The occasion was the combat of Burkersdorf on February 14, 1807: Milhaud and his division had been executing a reconnaissance in force towards Friedland, and were retiring, followed by an enemy of very inferior strength. He was falling back in echelon of brigades at his leisure, keeping off with ease a small observing force of Cossacks, when he was suddenly attacked in flank by a single regiment of Russian hussars, which emerged unexpectedly from a village and rode in upon him. Milhaud gave orders for the nearest brigade to form front to flank, but it failed to do so in time to meet the Russian onset, and was charged and broken long before it was ready. Thereupon the other two brigades, still in process of formation and clubbed by unsteady manoeuvring, rode off the field before they had been attacked at all. They then started galloping, and could not be rallied till they had gone three miles to the rear.
Milhaud wrote in fury to Murat that evening that he had tried not to survive such a disgraceful rout of his division, by riding straight at the front of the enemy, with only four men behind him, but by some miracle had been neither killed nor taken. He then asked to be relieved of his command “je ne veux pas commander de pareilles troupes”—they could not be trusted to make a simple change of formation in a hurry, and had gone off the field in disorder when they found themselves caught in a disadvantageous position even by a very inferior number. The explanation given was that many of the men had actually been trained only to infantry drill, and had only received horses after reaching the front in Poland. They got flurried, and fell into hopeless disorder, when suddenly attacked in flank, because of their consciousness that they were not capable of executing any movement in haste. The last campaign had proved the danger of a half-cavalry training to troops acting as infantry—this one proved the danger of a half-infantry training to troops acting as cavalry.

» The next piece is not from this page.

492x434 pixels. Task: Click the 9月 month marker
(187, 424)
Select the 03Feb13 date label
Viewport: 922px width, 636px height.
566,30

Speaking generally, it may be said that after 1807 Napoleon gave up entirely any notion of using dragoons as mounted infantry—for the future they may be considered in his army as merely one of the five sorts of cavalry. They even ceased to be distinguished from the others by their having a musket, for in 1811 the Emperor ordered the cuirassiers to be furnished with a carbine or “musketoon”, and the chasseurs had already been provided with it. Of all the French cavalry in Napoleon’s last three years of reign, 1812–13–14, only the newly created lancers had not got it, and the Emperor had issued orders, just before the Russian War of 1812 broke out, that experiments should be made to see whether the carbine could not be carried along with the lance—though this combination was never actually made, the addition turning out to be too cumbersome.